According to data from Bloomberg, after this week’s expected rate hike, futures traders don’t see another until May. But even then, they put the probability of the third rate hike since the financial crisis—the first was in December 2015—at only 46%. How about two rate hikes in 2017? The market is saying there is only a 34% chance of that.

The last time that the Fed updated its economic projections, it expected the Fed Funds rate to be around 1.1% by the end of 2017, implying that U.S. central bankers would at most raise rates two times next year.

The big question for financial markets, and for anyone planning to take out a home loan in the near future, is whether the Fed shifts those projections higher.

Andrew Sheets, chief global cross-asset strategist with Morgan Stanley, reckons that markets are under-estimating the pace of further policy tightening, possibly because people expect year-end optimism about the economy to fizzle as badly as it did after the Fed’s last hike a year ago.

But, he says (with fingers firmly crossed), “this time is different.” Industry surveys are looking a lot perkier, new jobless claims are lower and, perhaps most importantly, inflation expectations are rising. Real, bond yields, i.e. adjusted for expected inflation, are now actually lower than they were a year ago, Sheets said in a research note Sunday. That phenomenon is unlikely to last.

Sheets reckons the Fed will actually raise rates six times between now and the end of 2018. By that logic, he says, the dollar is also likely to tend stronger for the foreseeable future.

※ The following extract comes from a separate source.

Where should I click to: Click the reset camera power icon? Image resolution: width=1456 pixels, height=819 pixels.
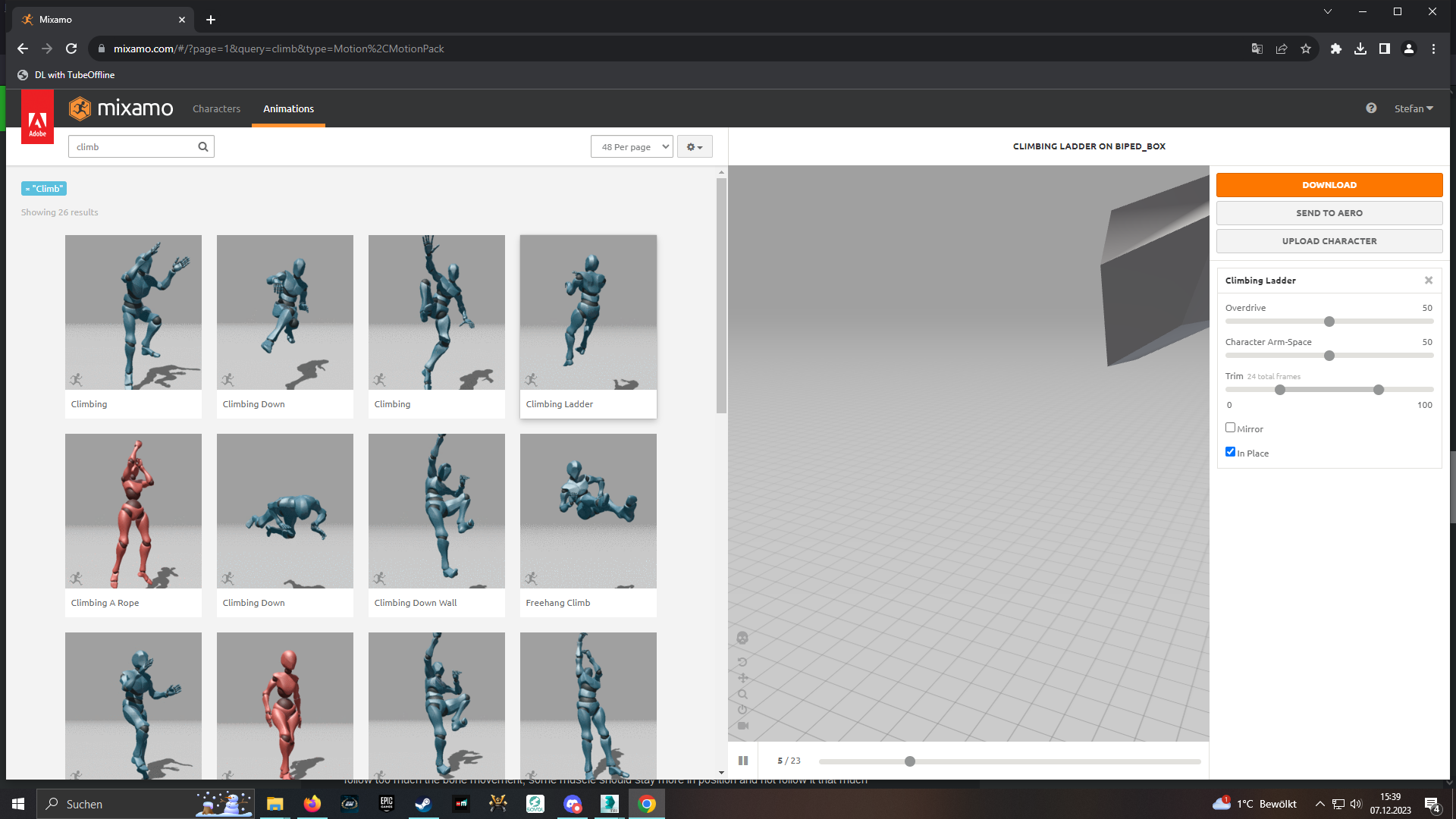[x=742, y=710]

Bond markets appear to have taken such messages on board in the last couple of weeks. Yields on benchmark 10- and 30-year Treasury bonds have risen by more than half a percentage point since Donald Trump’s election victory, leaving bond investors nursing heavy losses (bond prices and yields move in opposite directions).

Bond markets opened Monday again with a heavy thud, as a surge in oil prices reinforced expectations of higher inflation. The 10-year yield surged to hit 2.5% for the first time in over two years, while the 30-year hit a 17-month high of 3.20%.